USA - Amérique latine : d’autres accords conclus par Washington
Le 13 novembre dernier, la Maison Blanche a également annoncé des accords commerciaux similaires (“Frameworks”) avec d’autres pays d’Amérique latine : Équateur, Guatemala et Salvador. Là aussi il s’agit d’accords avec des gouvernements plutôt alignés avec l’administration Trump.

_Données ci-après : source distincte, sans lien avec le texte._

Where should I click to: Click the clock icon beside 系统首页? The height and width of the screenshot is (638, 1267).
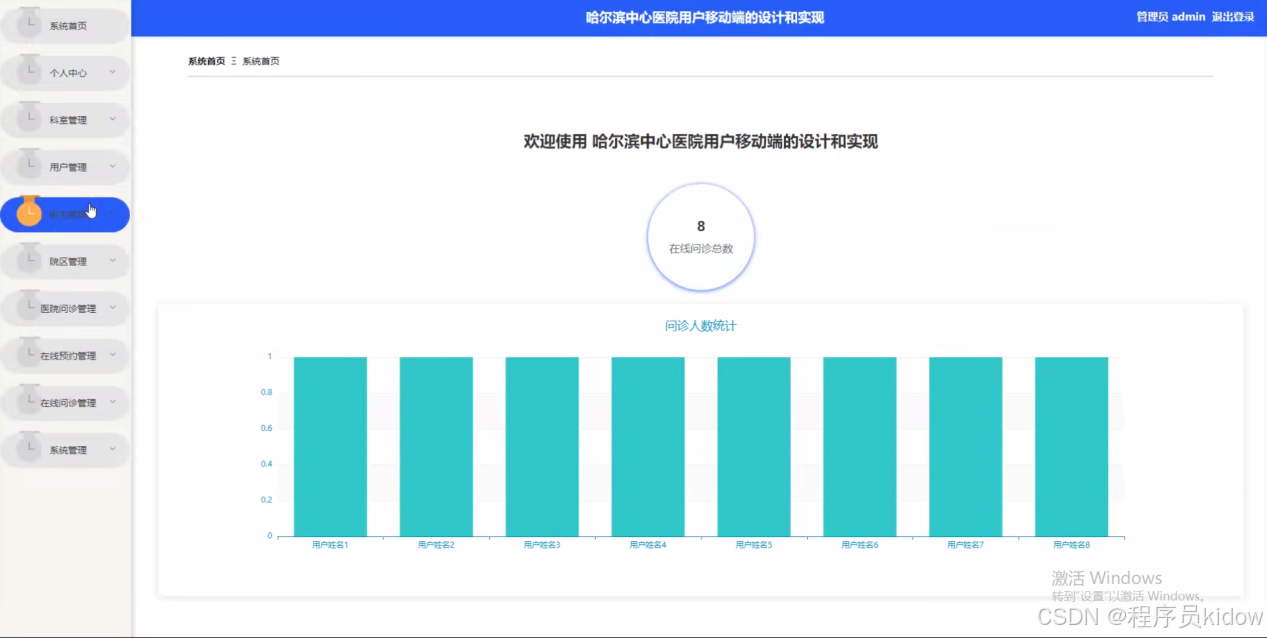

L’objectif semble clair pour Washington : ces accords servent à réaffirmer l’influence américaine dans l’hémisphère occidental, où la Chine est devenue ces vingt dernières années un fournisseur et un investisseur de premier plan. L’administration Trump vise à contrer la présence chinoise en re-calibrant les chaînes d’approvisionnement et en remettant dans le giron des États-Unis les pays de la région.
En Équateur, au Guatemala et au Salvador, Washington accorde des ajustements tarifaires sur certains produits en particulier dans les secteurs de l’agriculture et du textile. Mais ces avantages sont conditionnés. Les “deals” montés par Donald Trump constituent aussi un moyen de coercition pour forcer ces pays à accepter les exigences américaines, en particulier sur la lutte contre l’immigration illégale puisque le Salvador et le Guatemala sont à l’origine d’importants flux migratoires vers les États-Unis.
L’administration Trump a jusque-là négocier des “deals” avec la plupart des pays latino-américains. Les discussions sont toujours en cours avec le Mexique et le Brésil, les deux économies les plus importantes d’Amérique latine. Les gouvernements de Lula et de Claudia Sheinbaum ont montré une certaine résistance à négocier avec Donald Trump mais devraient finir par se mettre d’accord avec le président américain. Donald Trump aura alors réussi à assurer un alignement commercial de la région avec les États-Unis, par la force.